Human rights watch in its report called ‘Dignity on trial’ noted that “the inhuman and degrading practice of two-finger test” is still in use and only in nine states these guidelines are followed, though their implementation is dubious and can be questioned. It is disconcerting and petrifying to note that medical practitioners are still using such methods.


The Bare Money of ‘Nirbhaya fund’.


The Nirbhaya fund was constituted in 2013 to fuel the initiatives for women security and rape victims.

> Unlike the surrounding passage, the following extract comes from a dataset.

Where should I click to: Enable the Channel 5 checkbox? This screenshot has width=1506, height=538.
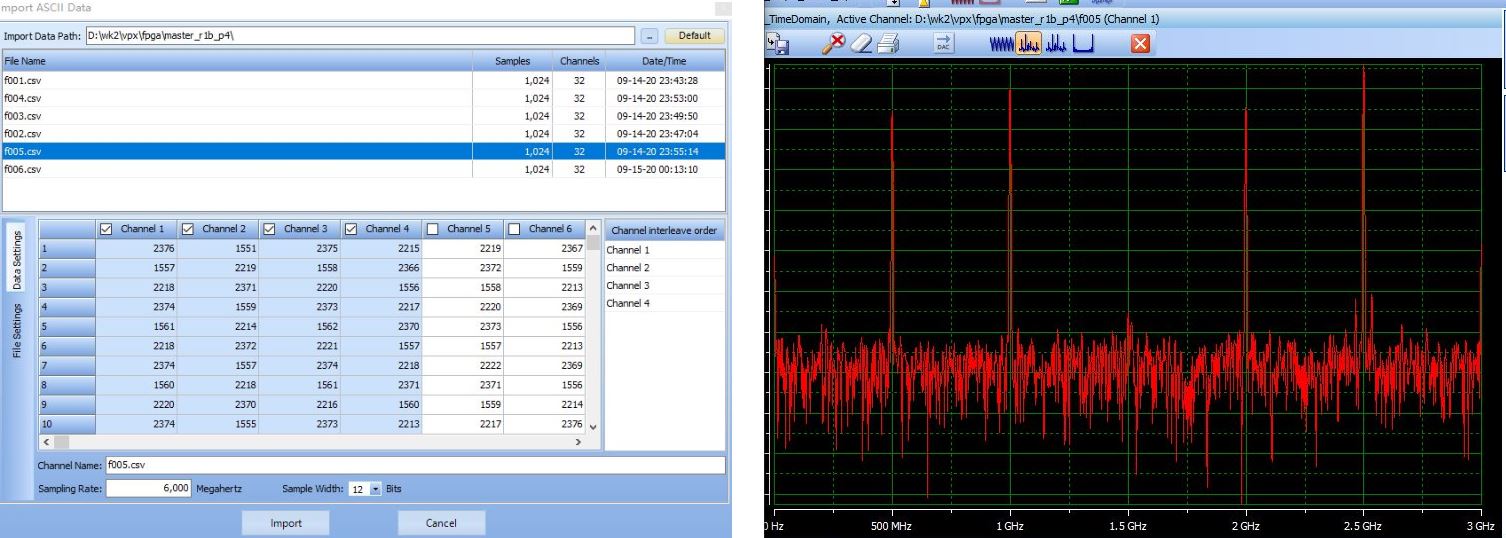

As of 2019, Rs 1,649 crore has been issued by central government out of which only Rs 147 crore has been used which only constitutes 9% of the total money. What is restricting state government to utilise this fund remains an enigma.


At a time when every 16 minute a girl was being raped , only 3,120 Sexual assault evidence collection kits were available throughout the nation. There cannot be any possible explanation for justifying the numbness and indolent behaviour of these governments. This fund could have been utlised in building infrastructure, funding policies, providing allowances and monetary benefits to rape vicitims but the fund remains ‘under-utilised’.


Witnessing the Judicial Misogyny.


The appalling condition of women rights in India has not restrained Indian courts from giving chauvinistic, stereotypical and misogynistic judgments, the same can be reflected through Tarun tejpal judgment where the judge questioned the ‘post-rape behaviour’ of the victim. In the case of Rakesh B vs. State of Karnataka, Justice KS Dixit gave some trite remarks and called the victim “Unbecoming of an Indian Women”.


In several other cases such as The State of Punjab v Gurmit Singh & Ors , Mahmood Farooqi v. State (NCT of Delhi)(In this case court said ‘A feeble no means yes’) and Musauddin Ahmed vs State of Assam, courts have reflected extremely chauvinistic and perplexing remarks about victims . These judgements say much about Indian society and justify the statistics regarding crime against women in India.


Concluding the ‘Inconclusive’.


What would be the number that is finally going to be a wakeup call for us to make the country safer for women or have we made peace with the half-baked stories of fake encounters of the very few cases that are given their due attention on primetime news programmes.


It is extremely disheartening to witness the current ambiance of nation regarding women safety. Nirbhaya in 2012 was a reminder, but it fell to the deaf ears of our country. No change in the outlook of our society has proved that India is unconscious today just like it was on night of 16th December, 2012. It is important for our nation to not wane the memories of 2012, Unnao and Hyderabad.